Enflammement de la pensée

En cette année où la commémoration du centenaire d’Aimé Césaire se fait incompréhensiblement discrète, Christian Schiaretti met en scène la flamboyante Saison au Congo, que le Théâtre des Gémeaux est le seul à accueillir, après sa création au TNP à Villeurbanne.

« Une saison au Congo relève de l’exercice républicain d’instruction publique. »
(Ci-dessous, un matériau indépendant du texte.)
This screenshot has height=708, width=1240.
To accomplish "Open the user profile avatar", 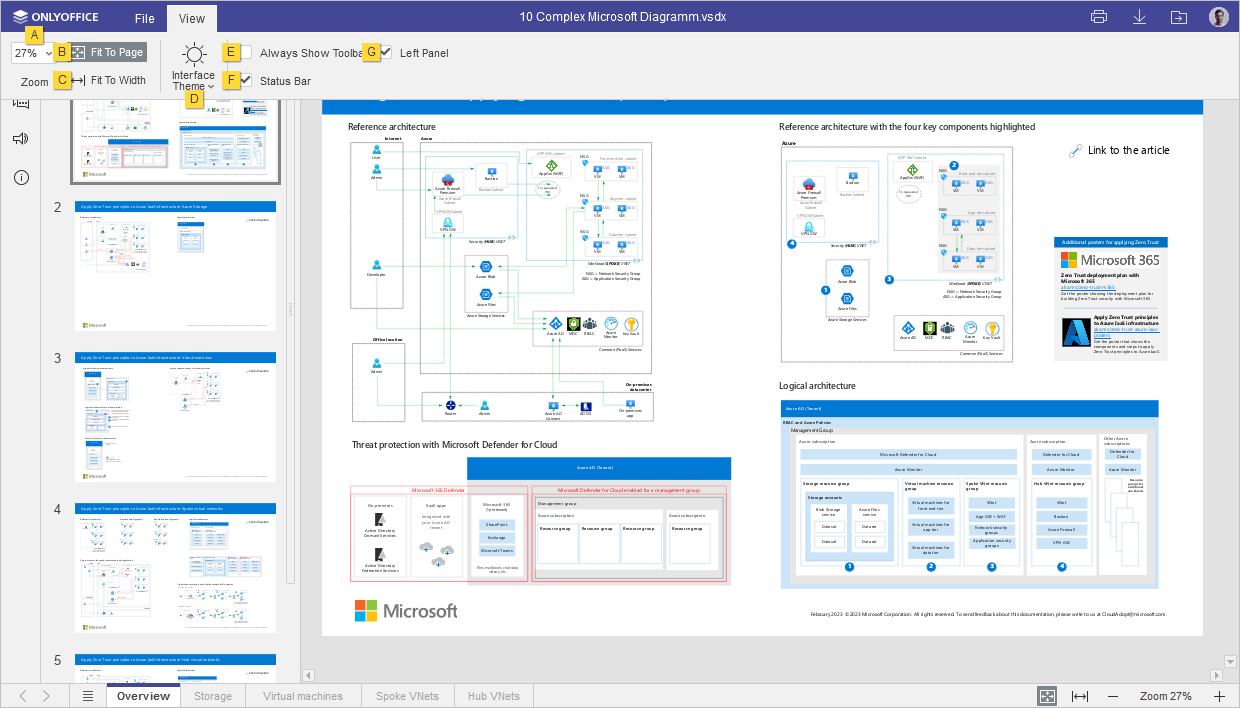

Pourquoi choisir Une saison au Congo ?

Christian Schiaretti : Parce que c’est, avec La Tragédie du Roi Christophe, la pièce la plus aboutie de Césaire. Les autres œuvres sont relatives, moins longues, moins diverses, et affrontent moins la matière théâtrale. Surtout, aussi, parce que c’est une pièce politique : peu, dans le répertoire, prennent une assemblée de ministres pour objet ! Et puis, depuis le discours de Dakar prononcé par Nicolas Sarkozy en 2007, il n’y a pas eu de réponse digne de ce nom, articulant une même démonstration. Or Une saison au Congo donne un cours d’histoire, voire de géographie. Qui connaît Boula-Matari, le casseur de cailloux ? Qui sait que tel était le surnom de Stanley, qui a colonisé le Congo à la dynamite ? Une saison au Congo relève de l’exercice républicain d’instruction publique, c’est une réponse active à ce discours prétendant que les Africains ne sont pas entrés dans l’histoire : le véritable problème, c’est que nous-mêmes ne connaissons pas la leur. Cette pièce, par la modélisation des crises africaines que représente l’affaire Lumumba, est un référentiel indispensable pour comprendre la décolonisation.

Que raconte la pièce ?

C. S. : La chute de Lumumba et l’ascension de Mobutu. Césaire a un regard distancé sur Lumumba : il n’est pas lumumbiste, au sens où il soutiendrait une raison qui a eu tort. Lumumba est essentiellement une énergie courageuse qui fait des erreurs politiques et est écrasé par le sens tactique de Mobutu, soutenu par la malignité des Occidentaux et la triple coalition du pouvoir financier, du pouvoir colonial et de l’ONU. Lumumba, incapable tactiquement et poétiquement sublime, est dans l’élan : il a le dessein de martyr des causes perdues. On retrouve en lui la veine politique de Césaire, celle de la négritude et de l’arc tendu entre les Africains de l’esclavage et les Africains d’Afrique. Mais en dehors de l’enflammement politique, il y a aussi le classicisme d’une langue très écrite, très tenue, un vers à la fois libre et corseté. Rappelons sa fréquentation des surréalistes, et sa capacité à faire surgir des images flamboyantes percutant la réalité caribéenne – une sorte de réalisme fantastique, pourrait-on dire –, cette torche surréaliste s’alimentant au brasier d’une autre torche, plus claudélienne, celle de la profusion d’une proposition maritime, historique, d’un théâtre épique, dont Césaire reprend le flambeau.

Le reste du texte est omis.